[Opening Source data section]

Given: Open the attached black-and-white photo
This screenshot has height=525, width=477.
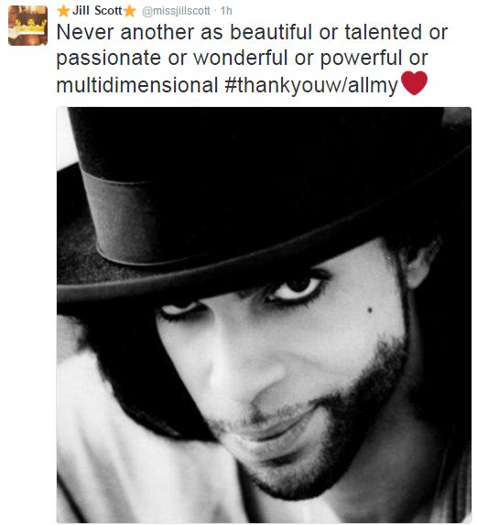Looking at the screenshot, I should click(264, 315).
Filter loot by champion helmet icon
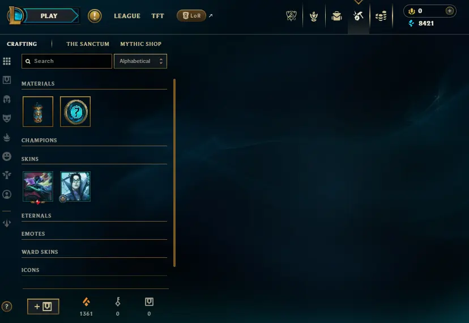Screen dimensions: 469x323 [7, 99]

[Closing Source data section]

Line for line, restate the data above and omit every picture.

Solution to this problem ::
Given: Open the attached black-and-white photo
This screenshot has height=525, width=477.
Looking at the screenshot, I should click(264, 315).
Filter loot by champion helmet icon
Screen dimensions: 469x323 [7, 99]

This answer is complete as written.